SkewedChi2Sampler
Approximate the skewed chi-squared kernel feature map via random Fourier features.
The skewed chi-squared kernel is well-suited for histogram-based features (e.g. visual bag-of-words, colour histograms) and is defined as:
K(x, y) = prod_j 2 * sqrt(x_j + c) * sqrt(y_j + c) / (x_j + y_j + 2c)
where c is the skewedness parameter. A skewedness value of 0
recovers the ordinary chi-squared kernel; larger values reduce the
sensitivity to small feature values.
This converter maps inputs to a n_components-dimensional random Fourier
feature space in which a dot product approximates the above kernel,
following the approach of Rahimi & Recht (2007) [2]. Training a linear
classifier on the resulting features approximates an SVM with the skewed
chi-squared kernel.
Output columns are typed as Float64 in DashAI.
Wraps sklearn.kernel_approximation.SkewedChi2Sampler.
References
- [1] https://scikit-learn.org/stable/modules/generated/sklearn.kernel_approximation.SkewedChi2Sampler.html
- [2] Rahimi, A. & Recht, B. (2007). Random Features for Large-Scale Kernel Machines. Advances in Neural Information Processing Systems, 20.
Parameters
- skewedness : number, default=
1.0 - The skewedness parameter of the chi-squared kernel.
- n_components : integer, default=
100 - Number of Monte Carlo samples per original feature. Equals the dimensionality of the computed feature space.
- random_state, default=
None - Pseudo-random number generator to control the generation of the random weights and random offset when fitting the training data. Pass an int for reproducible output across multiple function calls.
Methods
get_output_type(self, column_name: str = None) -> DashAI.back.types.dashai_data_type.DashAIDataType
SkewedChi2SamplerReturn the DashAI data type produced by this converter for a column.
Parameters
- column_name : str, optional
- Not used; all output columns share the same type. Defaults to None.
Returns
- DashAIDataType
- A Float type backed by
pyarrow.float64().
changes_row_count(self) -> 'bool'
BaseConverterIndicate whether this converter changes the number of dataset rows.
Returns
- bool
- True if the converter may add or remove rows, False otherwise.
fit(self, x: 'DashAIDataset', y: Optional[ForwardRef('DashAIDataset')] = None) -> DashAI.back.converters.base_converter.BaseConverter
SklearnWrapperFit the scikit-learn transformer to the data.
Parameters
- x : DashAIDataset
- The input dataset to fit the transformer on.
- y : DashAIDataset, optional
- Target values for supervised transformers. Defaults to None.
Returns
- BaseConverter
- The fitted transformer instance (self).
get_metadata(cls) -> 'Dict[str, Any]'
BaseConverterGet metadata for the converter, used by the DashAI frontend.
Parameters
- cls : type
- The converter class (injected automatically by Python for classmethods).
Returns
- Dict[str, Any]
- Dictionary containing display name, short description, image preview path, category, icon, color, and whether the converter is supervised.
get_schema(cls) -> dict
ConfigObjectGenerates the component related Json Schema.
Returns
- dict
- Dictionary representing the Json Schema of the component.

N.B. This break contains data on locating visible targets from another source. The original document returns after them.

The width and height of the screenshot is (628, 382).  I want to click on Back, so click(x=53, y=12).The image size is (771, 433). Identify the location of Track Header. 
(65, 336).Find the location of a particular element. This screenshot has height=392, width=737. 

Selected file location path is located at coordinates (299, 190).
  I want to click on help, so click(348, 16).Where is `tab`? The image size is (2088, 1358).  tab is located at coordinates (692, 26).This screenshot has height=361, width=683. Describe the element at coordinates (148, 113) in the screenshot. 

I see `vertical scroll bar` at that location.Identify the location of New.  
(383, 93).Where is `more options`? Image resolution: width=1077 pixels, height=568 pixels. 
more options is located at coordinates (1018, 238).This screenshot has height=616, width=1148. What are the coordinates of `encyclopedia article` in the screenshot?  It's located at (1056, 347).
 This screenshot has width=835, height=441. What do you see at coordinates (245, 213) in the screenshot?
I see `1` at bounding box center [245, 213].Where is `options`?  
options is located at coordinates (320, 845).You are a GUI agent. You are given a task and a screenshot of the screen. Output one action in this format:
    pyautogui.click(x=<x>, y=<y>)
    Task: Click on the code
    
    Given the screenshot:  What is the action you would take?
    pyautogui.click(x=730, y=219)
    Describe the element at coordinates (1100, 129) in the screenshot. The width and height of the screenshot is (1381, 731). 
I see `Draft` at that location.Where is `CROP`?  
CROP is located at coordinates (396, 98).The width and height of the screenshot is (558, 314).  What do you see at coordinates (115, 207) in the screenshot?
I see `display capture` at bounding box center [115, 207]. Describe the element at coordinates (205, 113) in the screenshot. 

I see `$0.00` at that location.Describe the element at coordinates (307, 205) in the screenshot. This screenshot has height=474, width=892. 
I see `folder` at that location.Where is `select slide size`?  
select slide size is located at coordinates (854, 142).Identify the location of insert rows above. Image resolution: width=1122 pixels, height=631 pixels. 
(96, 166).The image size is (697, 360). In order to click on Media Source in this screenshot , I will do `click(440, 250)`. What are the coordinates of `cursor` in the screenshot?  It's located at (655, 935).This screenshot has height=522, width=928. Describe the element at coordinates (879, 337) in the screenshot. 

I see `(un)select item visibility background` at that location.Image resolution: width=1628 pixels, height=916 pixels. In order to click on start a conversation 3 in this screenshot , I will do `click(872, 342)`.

transform(self, x: 'DashAIDataset', y: Optional[ForwardRef('DashAIDataset')] = None) -> 'DashAIDataset'
SklearnWrapperTransform the data using the fitted scikit-learn transformer.
Parameters
- x : DashAIDataset
- The input dataset to transform.
- y : DashAIDataset, optional
- Not used. Present for API consistency. Defaults to None.
Returns
- DashAIDataset
- The transformed dataset with updated DashAI column types.
validate_and_transform(self, raw_data: dict) -> dict
ConfigObjectIt takes the data given by the user to initialize the model and returns it with all the objects that the model needs to work.
Parameters
- raw_data : dict
- A dictionary with the data provided by the user to initialize the model.
Returns
- dict
- A validated dictionary with the necessary objects.